Gerald Wald insan gözü hakkındaki bilgilerimizi geliştirerek Nobel ödülü kazandı. Stanley Cohen embriyoloji (embriyon ve gelişimi çalışmaları) dalında Nobel aldı. Willem Kolff böbrek diyaliz makinesini yarattı.

Müslümanlar da dahil tüm hastalar Yahudilerin bu buluşlarından yararlanıyor, sağlığına kavuşuyor.

Peter Schultz optik lif kabloyu, Charles Adler trafik ışıklarını, Benno Strauss pazlanmaz çeliği, Isador Kisse sesli filmleri, Emile Berliner telefon mikrofonunu ve Charles Ginsburg videotape kayıt makinesini geliştirdi. Stanley Mezor ilk mikro-işlem çipini icad etti. Leo Szilard ilk nükleer zincirleme reaktörünü geliştirdi.

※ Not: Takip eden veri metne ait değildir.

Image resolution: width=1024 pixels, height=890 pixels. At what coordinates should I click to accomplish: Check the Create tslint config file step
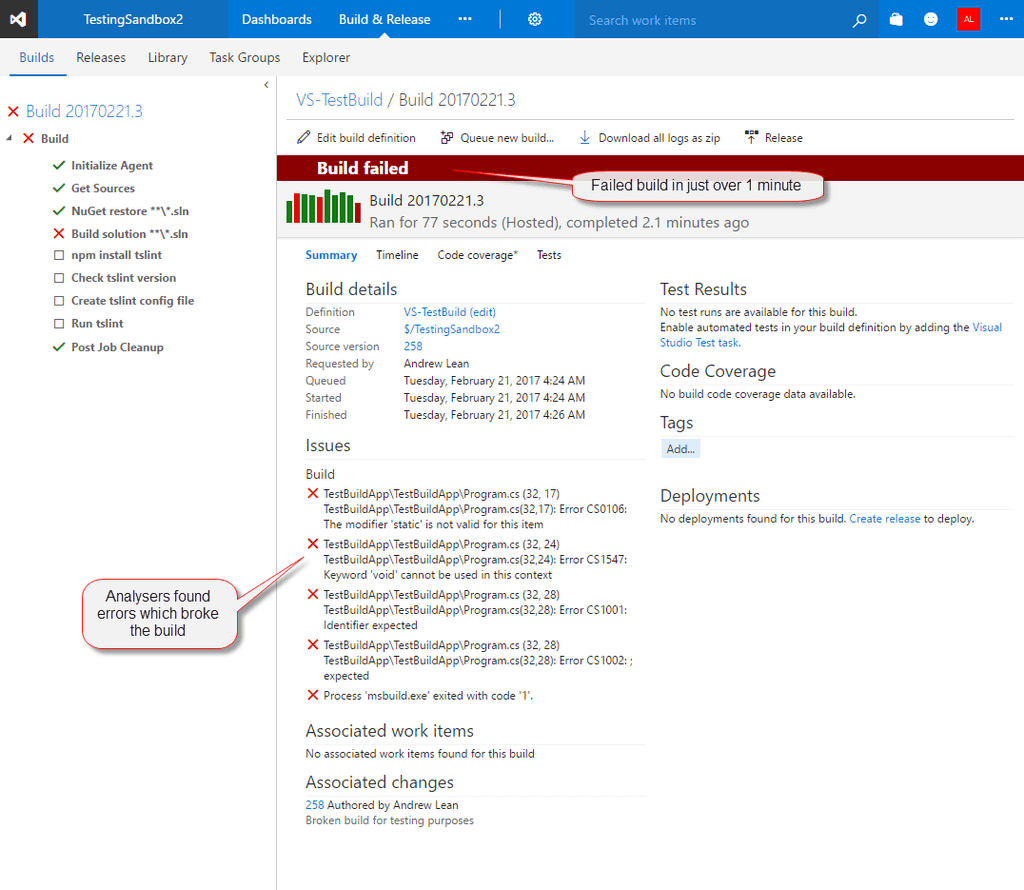pyautogui.click(x=58, y=300)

Son 105 yılda 14 milyon Yahudi bilim dalında 100’ün üzerinde Nobel ödülü kazanırken, 1.4 milyar Müslüman yalnızca üç Nobel kazandı.

Neden Yahudiler bu kadar güçlü?

Yahudi inancına bağlı ünlü yatırımcılar:

Ralph Lauren (Polo), Levi Strauss (Levi’s Jeans), Howard Schultz (Starbuck’s), Sergei Brin (Google), Michael Dell (Dell Bilgisayar), Larry Ellison (Oracle), Donna Karan (DKNY), Irv Robbins (Baskins & Robbins) ve Bill Rosenberg (Dunkin Dougnuts).

Yale Üniversitesi’nin Başkanı Richard Levin bir Yahudidir. Harrison Ford, George Burns, Tony Curtis, Charles Bronson, Sandra Bullock, Billy Crystal, Woody Allen, Paul Newman, Peter Sellers, Dustin Hoffman, Michael Douglas, Goldie Hawn, Cary Grant, William Shatner, Jerry Lewis ve Peter Falk’ın da Yahudi olduklarını biliyor muydunuz?

Yönetmenler ve yapımcılar arasındaki Yahudiler: Steven Spielberg, Mel Brooks, Oliver Stone, Aaaron Spelling (Beverly Hills 90210), Neil Simon (The Odd Couple), Andrew Vaina (Rambo 1 /2 / 3), Michael Mann (Starzky and Hutch), Milos Forman (One Flew Over The Cuckoo’s Nest, Amadeus), Douglas Fairbanks (TheThief of Baghdat), Ivan Reitman (Ghostbusters), Kohen Kardeşler, William Wyler.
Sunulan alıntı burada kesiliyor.